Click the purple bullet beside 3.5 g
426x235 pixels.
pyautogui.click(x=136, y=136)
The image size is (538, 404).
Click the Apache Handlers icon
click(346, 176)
---
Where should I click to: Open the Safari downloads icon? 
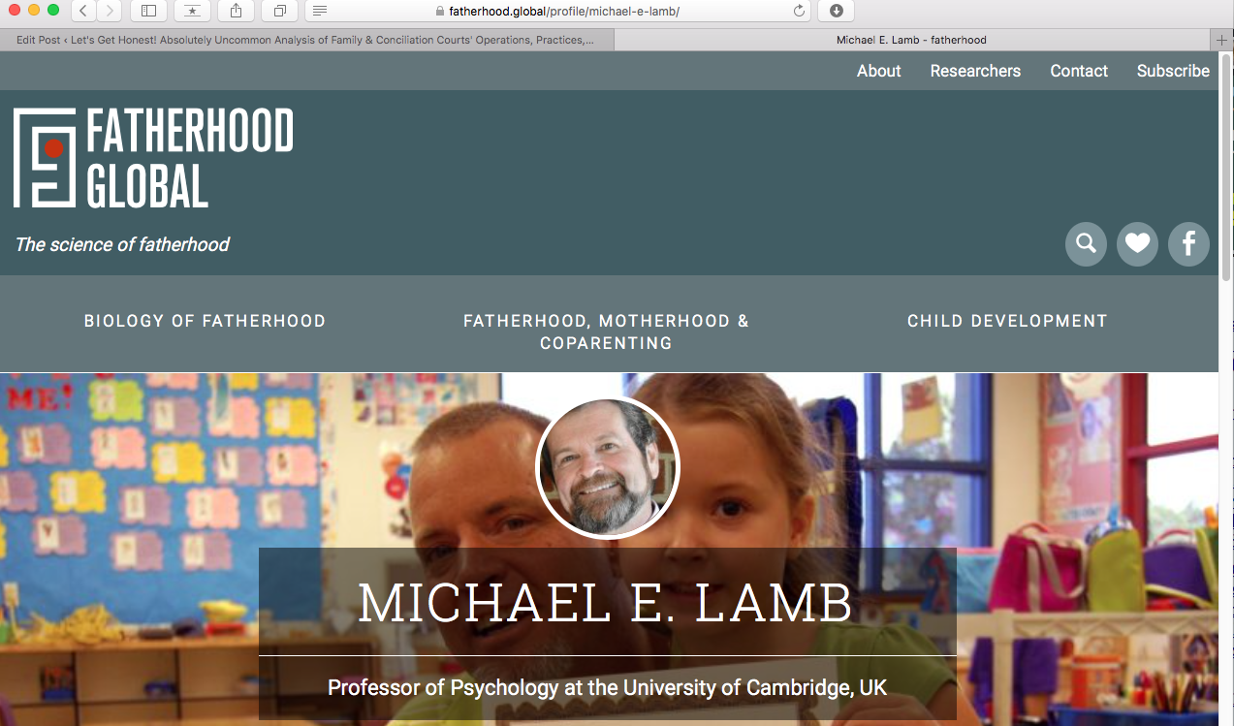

### Directions
Reproduce the entries verbatim, beginning with the line containing "Click the purple bullet beside 3.5 g" and continuing through the line containing "click(346, 176)".

### Result of this exercise
Click the purple bullet beside 3.5 g
426x235 pixels.
pyautogui.click(x=136, y=136)
The image size is (538, 404).
Click the Apache Handlers icon
click(346, 176)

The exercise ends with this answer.